**Records contained in a dataset:**
—————
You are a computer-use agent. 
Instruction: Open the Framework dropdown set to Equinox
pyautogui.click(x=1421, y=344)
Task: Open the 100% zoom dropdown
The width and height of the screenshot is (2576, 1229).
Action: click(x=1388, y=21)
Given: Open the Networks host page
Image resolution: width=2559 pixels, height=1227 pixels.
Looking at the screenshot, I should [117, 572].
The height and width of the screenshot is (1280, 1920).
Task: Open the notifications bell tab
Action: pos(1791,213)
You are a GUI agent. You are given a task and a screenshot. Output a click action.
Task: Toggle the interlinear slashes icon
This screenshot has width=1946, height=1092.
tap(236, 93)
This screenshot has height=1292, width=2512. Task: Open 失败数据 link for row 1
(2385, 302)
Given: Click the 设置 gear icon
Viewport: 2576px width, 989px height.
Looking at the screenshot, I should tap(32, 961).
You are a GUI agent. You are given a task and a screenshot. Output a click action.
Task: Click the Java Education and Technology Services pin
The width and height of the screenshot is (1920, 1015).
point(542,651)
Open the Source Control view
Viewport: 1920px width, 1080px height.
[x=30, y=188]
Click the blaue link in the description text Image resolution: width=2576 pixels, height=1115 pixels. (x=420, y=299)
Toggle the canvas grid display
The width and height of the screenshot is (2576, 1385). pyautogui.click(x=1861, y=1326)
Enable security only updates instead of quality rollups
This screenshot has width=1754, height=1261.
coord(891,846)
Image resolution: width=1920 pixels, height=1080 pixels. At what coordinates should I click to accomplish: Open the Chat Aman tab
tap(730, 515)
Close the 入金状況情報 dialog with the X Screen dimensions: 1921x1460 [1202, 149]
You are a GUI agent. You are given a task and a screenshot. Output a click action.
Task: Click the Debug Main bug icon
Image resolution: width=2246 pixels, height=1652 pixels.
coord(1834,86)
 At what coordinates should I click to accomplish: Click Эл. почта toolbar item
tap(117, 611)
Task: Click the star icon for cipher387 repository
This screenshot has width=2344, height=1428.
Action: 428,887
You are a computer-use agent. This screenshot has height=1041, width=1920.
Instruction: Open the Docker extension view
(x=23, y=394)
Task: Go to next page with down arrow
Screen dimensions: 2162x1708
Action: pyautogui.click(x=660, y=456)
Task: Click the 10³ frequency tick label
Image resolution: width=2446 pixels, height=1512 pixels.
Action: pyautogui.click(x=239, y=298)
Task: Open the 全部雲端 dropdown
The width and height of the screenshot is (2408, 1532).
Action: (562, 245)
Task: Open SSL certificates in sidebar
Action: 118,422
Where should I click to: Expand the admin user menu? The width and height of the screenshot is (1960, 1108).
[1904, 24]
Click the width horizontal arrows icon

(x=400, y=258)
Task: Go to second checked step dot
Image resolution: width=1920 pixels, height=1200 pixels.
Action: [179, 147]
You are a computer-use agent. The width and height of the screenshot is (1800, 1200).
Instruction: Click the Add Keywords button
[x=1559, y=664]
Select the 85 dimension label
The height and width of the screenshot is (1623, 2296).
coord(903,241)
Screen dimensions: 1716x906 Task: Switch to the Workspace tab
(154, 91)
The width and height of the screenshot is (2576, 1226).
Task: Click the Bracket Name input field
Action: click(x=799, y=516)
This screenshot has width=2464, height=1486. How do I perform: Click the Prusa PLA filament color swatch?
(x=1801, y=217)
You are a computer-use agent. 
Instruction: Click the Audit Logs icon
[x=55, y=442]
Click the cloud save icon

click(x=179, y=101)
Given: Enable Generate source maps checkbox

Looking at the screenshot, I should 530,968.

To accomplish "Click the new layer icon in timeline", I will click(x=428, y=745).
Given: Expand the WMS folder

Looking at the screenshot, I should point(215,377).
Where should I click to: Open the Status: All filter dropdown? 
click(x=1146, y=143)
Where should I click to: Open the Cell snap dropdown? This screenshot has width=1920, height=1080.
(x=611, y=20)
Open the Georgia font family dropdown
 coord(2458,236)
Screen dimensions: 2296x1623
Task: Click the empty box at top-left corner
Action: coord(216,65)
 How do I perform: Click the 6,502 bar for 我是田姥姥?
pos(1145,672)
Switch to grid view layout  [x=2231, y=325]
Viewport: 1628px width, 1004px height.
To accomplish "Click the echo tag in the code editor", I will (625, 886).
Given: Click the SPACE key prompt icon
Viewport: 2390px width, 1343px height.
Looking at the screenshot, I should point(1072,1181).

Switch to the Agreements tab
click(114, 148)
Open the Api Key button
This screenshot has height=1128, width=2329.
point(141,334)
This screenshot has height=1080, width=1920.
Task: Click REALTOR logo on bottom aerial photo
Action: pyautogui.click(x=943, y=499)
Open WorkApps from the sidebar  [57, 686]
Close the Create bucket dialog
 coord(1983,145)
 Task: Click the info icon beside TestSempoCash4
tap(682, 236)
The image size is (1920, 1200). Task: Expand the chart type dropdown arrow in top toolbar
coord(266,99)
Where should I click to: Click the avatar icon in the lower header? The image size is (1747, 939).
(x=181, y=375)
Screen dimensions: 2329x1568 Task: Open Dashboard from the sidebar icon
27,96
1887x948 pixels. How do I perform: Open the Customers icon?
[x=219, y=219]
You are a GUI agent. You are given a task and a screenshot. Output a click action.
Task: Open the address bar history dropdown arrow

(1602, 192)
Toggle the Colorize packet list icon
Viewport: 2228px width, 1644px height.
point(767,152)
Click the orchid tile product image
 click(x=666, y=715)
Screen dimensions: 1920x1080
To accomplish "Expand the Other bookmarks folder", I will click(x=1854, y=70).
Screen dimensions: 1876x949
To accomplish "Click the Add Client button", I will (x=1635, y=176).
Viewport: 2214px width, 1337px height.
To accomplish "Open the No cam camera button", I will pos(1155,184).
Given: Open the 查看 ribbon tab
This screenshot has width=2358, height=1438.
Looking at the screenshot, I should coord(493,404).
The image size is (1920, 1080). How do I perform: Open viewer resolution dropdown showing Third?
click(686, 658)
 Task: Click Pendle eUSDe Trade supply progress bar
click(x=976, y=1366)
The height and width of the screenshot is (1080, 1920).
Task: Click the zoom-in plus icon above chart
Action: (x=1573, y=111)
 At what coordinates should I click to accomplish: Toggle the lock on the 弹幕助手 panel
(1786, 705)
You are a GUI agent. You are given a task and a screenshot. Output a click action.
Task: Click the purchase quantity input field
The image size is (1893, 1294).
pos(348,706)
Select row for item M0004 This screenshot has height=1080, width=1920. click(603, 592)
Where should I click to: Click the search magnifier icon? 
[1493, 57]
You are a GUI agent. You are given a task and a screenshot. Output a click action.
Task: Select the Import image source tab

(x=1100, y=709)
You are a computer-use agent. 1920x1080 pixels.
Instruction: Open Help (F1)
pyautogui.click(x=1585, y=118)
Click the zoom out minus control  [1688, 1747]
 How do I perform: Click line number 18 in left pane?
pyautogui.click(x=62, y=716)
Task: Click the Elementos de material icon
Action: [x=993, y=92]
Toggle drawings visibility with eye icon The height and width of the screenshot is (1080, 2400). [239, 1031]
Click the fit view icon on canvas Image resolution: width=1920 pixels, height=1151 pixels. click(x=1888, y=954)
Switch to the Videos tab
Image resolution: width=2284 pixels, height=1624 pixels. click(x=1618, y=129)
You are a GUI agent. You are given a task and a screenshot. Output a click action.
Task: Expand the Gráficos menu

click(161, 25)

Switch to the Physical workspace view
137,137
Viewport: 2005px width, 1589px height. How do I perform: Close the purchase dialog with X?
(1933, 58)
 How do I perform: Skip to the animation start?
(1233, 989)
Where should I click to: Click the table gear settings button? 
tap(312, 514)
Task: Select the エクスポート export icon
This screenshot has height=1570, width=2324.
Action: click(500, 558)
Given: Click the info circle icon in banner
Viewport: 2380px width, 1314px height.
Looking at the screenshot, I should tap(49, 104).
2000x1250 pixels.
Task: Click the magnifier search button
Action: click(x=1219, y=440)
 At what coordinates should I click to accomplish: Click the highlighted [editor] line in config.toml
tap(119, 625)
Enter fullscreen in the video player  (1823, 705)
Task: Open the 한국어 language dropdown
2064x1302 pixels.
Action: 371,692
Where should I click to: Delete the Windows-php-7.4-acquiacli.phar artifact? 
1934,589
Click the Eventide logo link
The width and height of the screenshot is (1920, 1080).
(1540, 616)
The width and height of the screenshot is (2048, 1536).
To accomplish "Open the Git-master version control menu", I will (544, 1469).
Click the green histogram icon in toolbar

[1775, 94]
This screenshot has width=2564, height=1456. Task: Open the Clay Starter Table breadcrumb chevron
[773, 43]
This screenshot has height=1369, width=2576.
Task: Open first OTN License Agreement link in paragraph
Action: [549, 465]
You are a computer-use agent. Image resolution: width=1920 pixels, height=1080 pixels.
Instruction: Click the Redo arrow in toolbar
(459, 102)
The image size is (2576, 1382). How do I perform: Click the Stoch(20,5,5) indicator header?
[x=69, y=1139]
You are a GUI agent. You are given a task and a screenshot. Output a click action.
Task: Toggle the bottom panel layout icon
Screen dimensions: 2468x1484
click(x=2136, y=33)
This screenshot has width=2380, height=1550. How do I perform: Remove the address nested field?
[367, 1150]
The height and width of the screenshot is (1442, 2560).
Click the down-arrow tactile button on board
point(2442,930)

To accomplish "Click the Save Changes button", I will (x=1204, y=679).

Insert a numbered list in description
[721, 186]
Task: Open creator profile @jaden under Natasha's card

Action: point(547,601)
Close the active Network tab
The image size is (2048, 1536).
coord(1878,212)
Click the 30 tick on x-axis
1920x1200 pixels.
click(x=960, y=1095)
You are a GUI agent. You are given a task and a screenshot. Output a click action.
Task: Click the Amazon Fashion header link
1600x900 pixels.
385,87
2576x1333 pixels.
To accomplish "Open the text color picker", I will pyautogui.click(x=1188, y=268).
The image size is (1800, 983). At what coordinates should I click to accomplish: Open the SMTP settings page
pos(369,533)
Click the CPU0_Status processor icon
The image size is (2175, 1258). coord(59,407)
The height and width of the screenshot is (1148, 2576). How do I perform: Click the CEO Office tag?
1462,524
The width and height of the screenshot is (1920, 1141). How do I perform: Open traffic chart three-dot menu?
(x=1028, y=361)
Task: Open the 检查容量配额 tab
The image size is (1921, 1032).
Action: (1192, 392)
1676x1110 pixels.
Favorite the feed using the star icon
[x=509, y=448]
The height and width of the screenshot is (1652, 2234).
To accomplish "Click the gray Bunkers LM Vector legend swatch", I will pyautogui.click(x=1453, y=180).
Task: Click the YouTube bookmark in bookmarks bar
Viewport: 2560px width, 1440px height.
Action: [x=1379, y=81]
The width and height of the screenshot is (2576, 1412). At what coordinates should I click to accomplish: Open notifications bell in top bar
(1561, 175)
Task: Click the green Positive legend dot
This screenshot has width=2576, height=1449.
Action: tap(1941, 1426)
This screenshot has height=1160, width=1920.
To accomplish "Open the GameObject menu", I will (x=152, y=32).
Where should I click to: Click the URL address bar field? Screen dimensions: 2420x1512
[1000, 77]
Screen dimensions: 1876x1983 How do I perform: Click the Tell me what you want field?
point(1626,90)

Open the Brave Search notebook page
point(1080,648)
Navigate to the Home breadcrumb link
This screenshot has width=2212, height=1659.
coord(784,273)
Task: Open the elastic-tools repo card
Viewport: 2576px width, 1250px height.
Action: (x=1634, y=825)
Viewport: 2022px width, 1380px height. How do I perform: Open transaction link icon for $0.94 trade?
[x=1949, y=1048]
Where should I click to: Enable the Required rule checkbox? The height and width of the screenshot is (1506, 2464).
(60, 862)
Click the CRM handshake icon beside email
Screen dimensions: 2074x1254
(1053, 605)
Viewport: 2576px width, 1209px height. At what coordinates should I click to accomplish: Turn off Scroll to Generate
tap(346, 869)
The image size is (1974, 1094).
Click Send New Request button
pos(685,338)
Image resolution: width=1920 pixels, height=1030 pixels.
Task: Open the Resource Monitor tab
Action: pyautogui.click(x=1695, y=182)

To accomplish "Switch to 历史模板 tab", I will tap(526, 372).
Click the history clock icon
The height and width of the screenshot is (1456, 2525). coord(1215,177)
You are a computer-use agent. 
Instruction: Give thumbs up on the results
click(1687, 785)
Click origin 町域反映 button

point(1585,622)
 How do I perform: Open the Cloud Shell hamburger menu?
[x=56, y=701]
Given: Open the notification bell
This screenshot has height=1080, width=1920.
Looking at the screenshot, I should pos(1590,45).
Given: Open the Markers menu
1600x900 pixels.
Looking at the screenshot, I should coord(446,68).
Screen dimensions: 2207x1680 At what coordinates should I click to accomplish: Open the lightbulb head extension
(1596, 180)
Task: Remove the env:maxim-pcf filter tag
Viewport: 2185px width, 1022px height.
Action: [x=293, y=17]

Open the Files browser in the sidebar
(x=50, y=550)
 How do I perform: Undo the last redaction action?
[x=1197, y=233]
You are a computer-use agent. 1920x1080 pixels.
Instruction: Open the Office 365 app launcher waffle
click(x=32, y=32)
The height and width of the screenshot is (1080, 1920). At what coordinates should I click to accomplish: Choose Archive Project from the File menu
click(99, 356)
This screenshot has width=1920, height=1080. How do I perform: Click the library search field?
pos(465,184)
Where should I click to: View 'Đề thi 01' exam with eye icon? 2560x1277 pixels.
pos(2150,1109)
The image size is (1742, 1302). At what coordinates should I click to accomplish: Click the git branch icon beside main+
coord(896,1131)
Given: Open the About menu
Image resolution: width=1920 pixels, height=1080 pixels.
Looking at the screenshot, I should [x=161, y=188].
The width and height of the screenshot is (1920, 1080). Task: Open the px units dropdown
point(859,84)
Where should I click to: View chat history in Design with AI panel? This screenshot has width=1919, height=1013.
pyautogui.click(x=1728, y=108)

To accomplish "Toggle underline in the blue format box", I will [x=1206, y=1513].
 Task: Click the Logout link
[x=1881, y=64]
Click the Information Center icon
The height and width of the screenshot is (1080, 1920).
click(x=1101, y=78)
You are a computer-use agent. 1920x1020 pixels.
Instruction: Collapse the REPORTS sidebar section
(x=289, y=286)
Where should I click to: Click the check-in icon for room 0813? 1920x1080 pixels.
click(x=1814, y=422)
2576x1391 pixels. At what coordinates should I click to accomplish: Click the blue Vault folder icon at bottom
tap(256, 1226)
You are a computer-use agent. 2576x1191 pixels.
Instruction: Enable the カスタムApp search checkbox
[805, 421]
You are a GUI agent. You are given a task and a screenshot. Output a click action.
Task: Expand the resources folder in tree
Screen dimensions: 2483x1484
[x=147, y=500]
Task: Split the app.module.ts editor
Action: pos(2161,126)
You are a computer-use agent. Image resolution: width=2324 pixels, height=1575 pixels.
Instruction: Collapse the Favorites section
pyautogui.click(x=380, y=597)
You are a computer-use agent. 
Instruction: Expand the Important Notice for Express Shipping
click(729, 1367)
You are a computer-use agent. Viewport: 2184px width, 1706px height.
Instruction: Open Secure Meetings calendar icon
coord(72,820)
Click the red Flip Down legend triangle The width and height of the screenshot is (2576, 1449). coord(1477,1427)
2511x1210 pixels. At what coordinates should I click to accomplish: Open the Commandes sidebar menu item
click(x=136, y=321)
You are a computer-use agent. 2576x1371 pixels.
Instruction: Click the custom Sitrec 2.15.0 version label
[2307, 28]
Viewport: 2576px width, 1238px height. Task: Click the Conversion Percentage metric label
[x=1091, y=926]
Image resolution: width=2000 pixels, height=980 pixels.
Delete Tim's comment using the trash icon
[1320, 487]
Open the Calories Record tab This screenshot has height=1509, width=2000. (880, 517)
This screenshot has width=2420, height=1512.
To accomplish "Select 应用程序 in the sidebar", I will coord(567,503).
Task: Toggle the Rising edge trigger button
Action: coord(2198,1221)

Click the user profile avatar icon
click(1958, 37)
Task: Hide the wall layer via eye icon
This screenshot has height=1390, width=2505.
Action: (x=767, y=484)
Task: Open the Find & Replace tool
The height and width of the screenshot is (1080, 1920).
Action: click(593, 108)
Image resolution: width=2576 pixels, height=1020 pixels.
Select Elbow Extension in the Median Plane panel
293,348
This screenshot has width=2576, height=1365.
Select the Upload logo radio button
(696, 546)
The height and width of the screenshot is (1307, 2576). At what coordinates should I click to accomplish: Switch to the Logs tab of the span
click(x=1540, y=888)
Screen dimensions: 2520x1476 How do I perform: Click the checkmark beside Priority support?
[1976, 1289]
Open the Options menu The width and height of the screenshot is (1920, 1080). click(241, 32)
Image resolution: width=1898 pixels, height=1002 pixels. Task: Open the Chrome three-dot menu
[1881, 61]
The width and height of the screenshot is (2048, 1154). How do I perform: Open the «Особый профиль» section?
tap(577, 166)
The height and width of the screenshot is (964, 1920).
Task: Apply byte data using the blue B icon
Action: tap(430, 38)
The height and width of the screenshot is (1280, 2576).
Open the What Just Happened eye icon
—————
**PROBLEM REQUIREMENTS:**
Would you print exactly, and only, the lines of the data above from the line with "Image resolution: width=1920 pixels, height=1200" through the line with "Given: Click the SPACE key prompt icon", inclusive?

**RESPONSE:**
Image resolution: width=1920 pixels, height=1200 pixels.
Action: [179, 147]
You are a computer-use agent. The width and height of the screenshot is (1800, 1200).
Instruction: Click the Add Keywords button
[x=1559, y=664]
Select the 85 dimension label
The height and width of the screenshot is (1623, 2296).
coord(903,241)
Screen dimensions: 1716x906 Task: Switch to the Workspace tab
(154, 91)
The width and height of the screenshot is (2576, 1226).
Task: Click the Bracket Name input field
Action: click(x=799, y=516)
This screenshot has width=2464, height=1486. How do I perform: Click the Prusa PLA filament color swatch?
(x=1801, y=217)
You are a computer-use agent. 
Instruction: Click the Audit Logs icon
[x=55, y=442]
Click the cloud save icon

click(x=179, y=101)
Given: Enable Generate source maps checkbox

Looking at the screenshot, I should 530,968.

To accomplish "Click the new layer icon in timeline", I will click(x=428, y=745).
Given: Expand the WMS folder

Looking at the screenshot, I should point(215,377).
Where should I click to: Open the Status: All filter dropdown? 
click(x=1146, y=143)
Where should I click to: Open the Cell snap dropdown? This screenshot has width=1920, height=1080.
(x=611, y=20)
Open the Georgia font family dropdown
 coord(2458,236)
Screen dimensions: 2296x1623
Task: Click the empty box at top-left corner
Action: coord(216,65)
 How do I perform: Click the 6,502 bar for 我是田姥姥?
pos(1145,672)
Switch to grid view layout  [x=2231, y=325]
Viewport: 1628px width, 1004px height.
To accomplish "Click the echo tag in the code editor", I will (625, 886).
Given: Click the SPACE key prompt icon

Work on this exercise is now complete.